After eleven hours of waiting for news I was certain that Croder would leave Ferris in Tokyo and crash-brief one of the shadow executives on standby and put him on a plane in London — one of the Soviet specialists, Hopkins or Bone or Reilly — with instructions to report to Fane in the field. I'd signalled Croder to let him know I was outraged, that was all, to make demands he couldn't hope to meet, simply as a way of easing my injured pride. He had known that.

Another bus crawled past, its wheels spinning on slush and its windows opaque with steam; an open truck followed it, packed with volunteer workers.

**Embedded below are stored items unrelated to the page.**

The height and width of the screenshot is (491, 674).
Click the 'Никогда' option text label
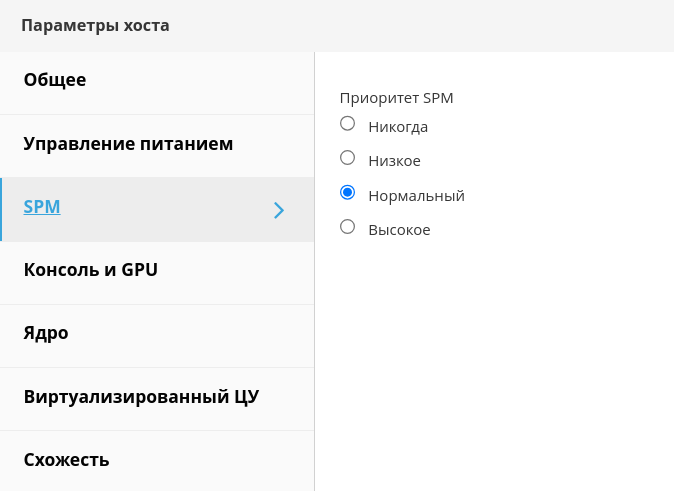coord(398,127)
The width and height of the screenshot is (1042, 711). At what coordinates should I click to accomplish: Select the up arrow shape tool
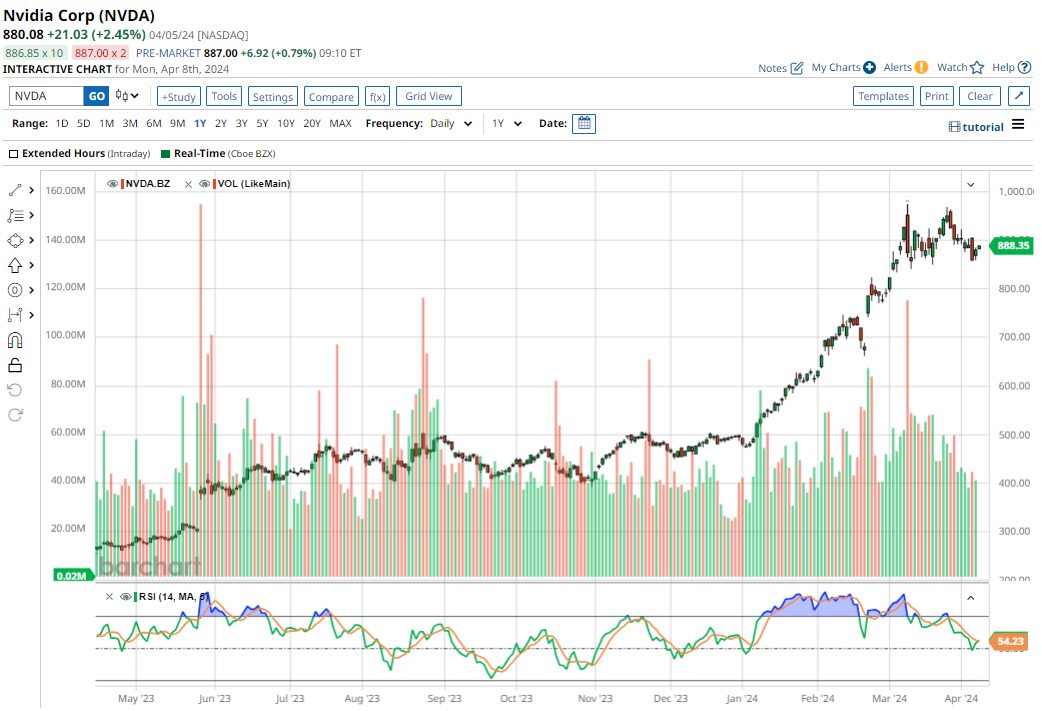(x=15, y=265)
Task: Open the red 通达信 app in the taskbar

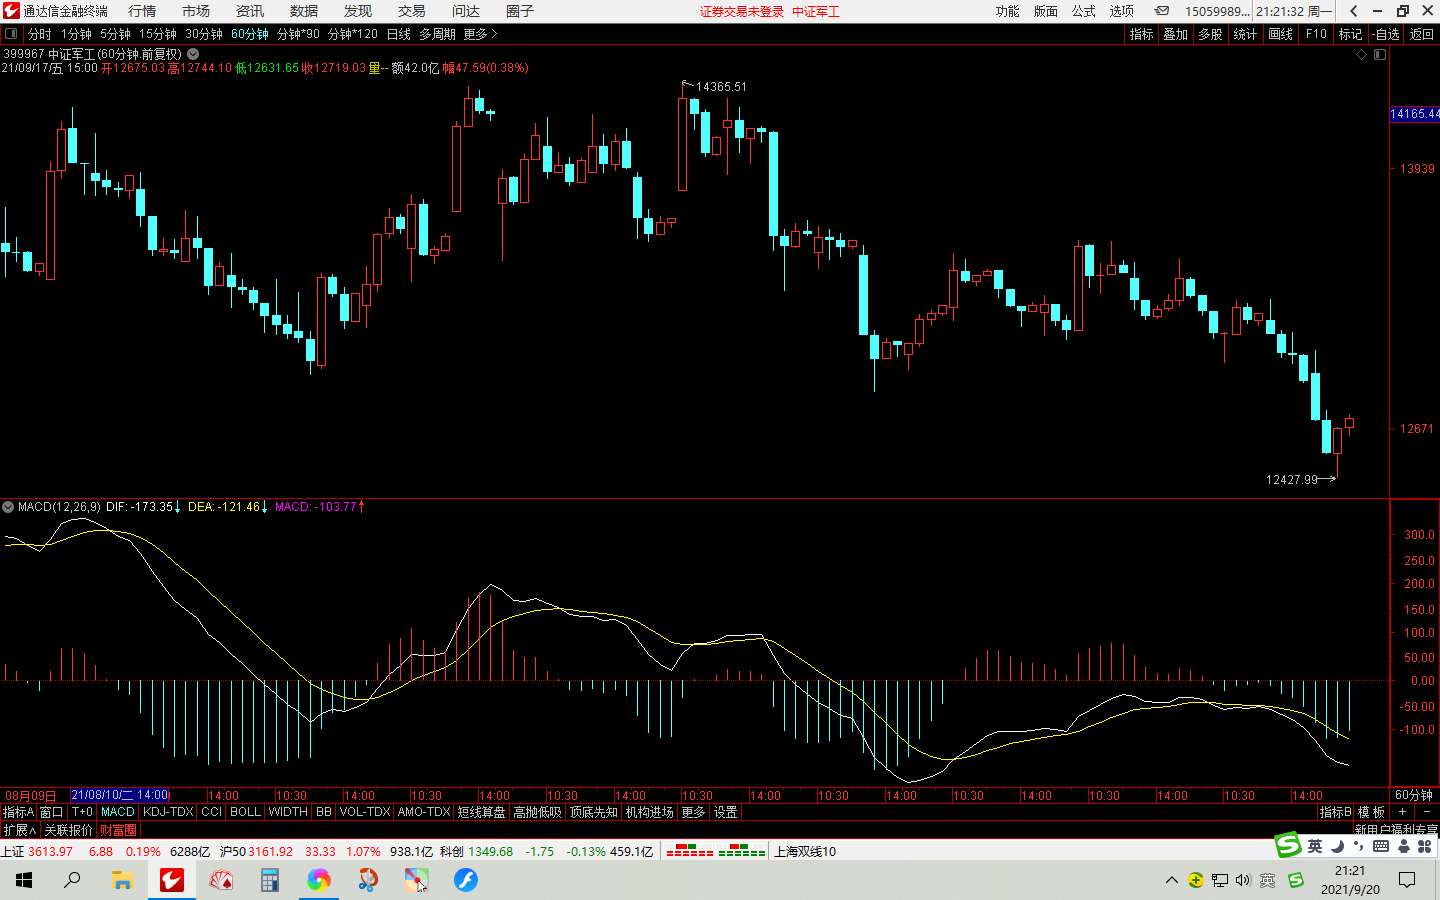Action: pos(172,880)
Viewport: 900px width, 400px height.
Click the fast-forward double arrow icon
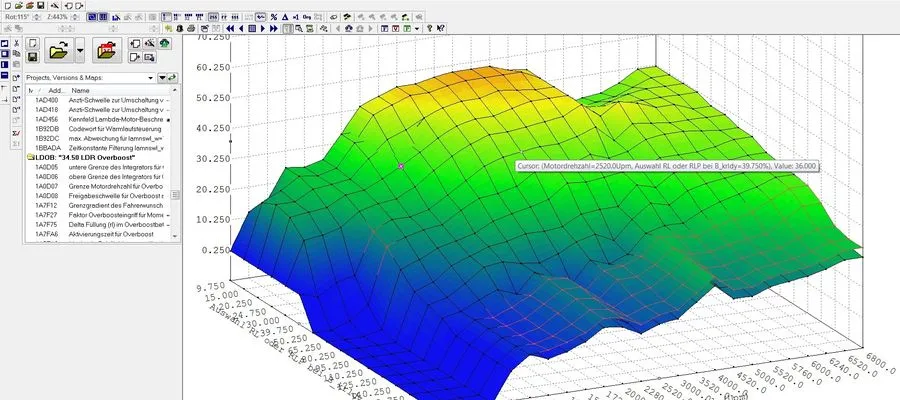(x=273, y=29)
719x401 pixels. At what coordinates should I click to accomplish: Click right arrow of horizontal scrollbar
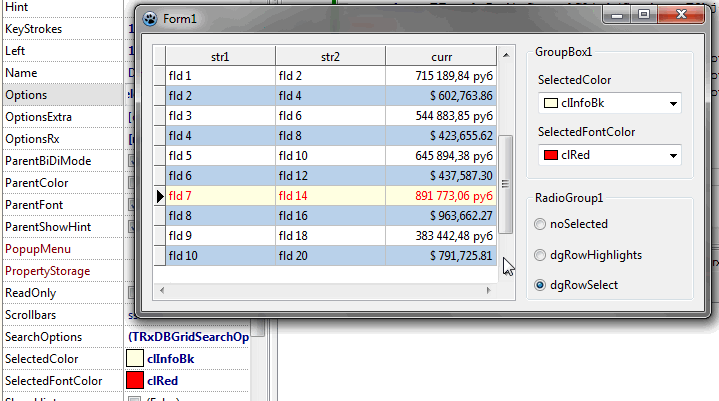tap(491, 291)
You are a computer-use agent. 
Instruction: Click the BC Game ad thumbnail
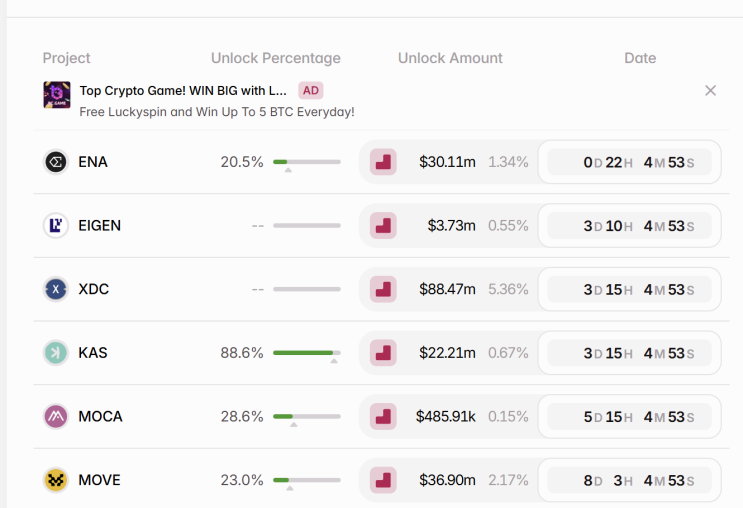57,95
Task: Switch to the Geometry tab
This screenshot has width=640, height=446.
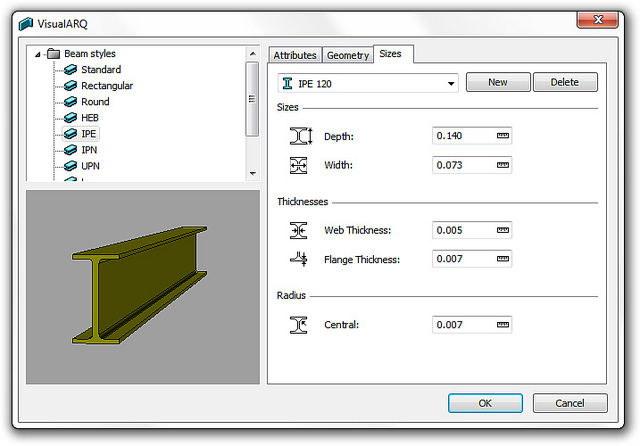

'Come on home, you bloody lunatics! It's gone midnight!1 Gravel drummed under the mudguards, thrown up by the tyres.

Fane had put it perfectly well. Tokyo was seven thousand miles from here, twenty-four hours by air even if Ferris had boarded a plane the moment London had signalled him, even if he could get instant connections in Calcutta or Karachi or Tehran and an instant connection in Leningrad. And he'd need high-level Overseas Trade Commission cover to get him through Leningrad to Murmansk: that too was true.

I pushed the shovel under the snow and swung it upwards across the side of the truck, feeling ready now to go back to the hotel again after twelve hours' more or less constant exercise. In that freezing garret I'd have gone crazy listening for the phone to ring in the hall below, and my muscles would have lost their tone.

'Come on, comrade!'

'What?'

'Room for one more!'

Men waving from the truck. I slung my shovel into the bin with the others and climbed onto the running board, hanging on as we lurched through the slush, the mudguards scraping between the snow drifts that loomed under the flickering lamps.

On the other hand Croder might not find anyone available, anyone with my degree of experience. Reilly had come back from the Budapest thing two weeks ago looking like death and Bone was in Norfolk pounding his way through a refresher course in unarmed combat. I didn't know where Hopkins was, but he'd left Bureau-DI6 relations in a mess at the end of his last mission in Rome and Croder would think twice before he sent him out again.

It could conceivably be that the only competent agent available for Murmansk was already there now, jolting his way back to his hotel with ice forming in his boots and the chill of a different climate forming along his nerves because there might, yet again, not be a message.

The concierge was asleep behind his desk when I got there, and shone a torch on me through the glass door before he'd open it up.

'You are asked to ring this number, comrade.' He unfolded a scrap of dirty paper. 'They called an hour ago, but I didn't know where to find you.'

Fane answered.

'They can't locate Ferris. My instructions are to ask you whether you are willing to continue the mission under my local direction.'

Water seeped from my boots across the worn parquet floor, reflecting the light from the cracked white globe above the doors. An engine rumbled outside as a truck spun its wheels, sending gravel hammering against the wall like machine-gun fire.

Fane was waiting.

I didn't trust him.

The concierge was sitting behind his desk with a newspaper, turning the pages — as he waited for me to speak again into the telephone. How many English words did he know, apart from football and chewing-gum and rock 'n' roll?

I didn't trust Fane and I didn't trust Croder. Croder would instruct my local control to set up a trap for me if it suited Northlight, if it would protect the infinitely delicate machinery of East-West relations at this crucial time, if one lone man's death could make safer the lives of millions. And my local control would follow the instructions, as he'd done before.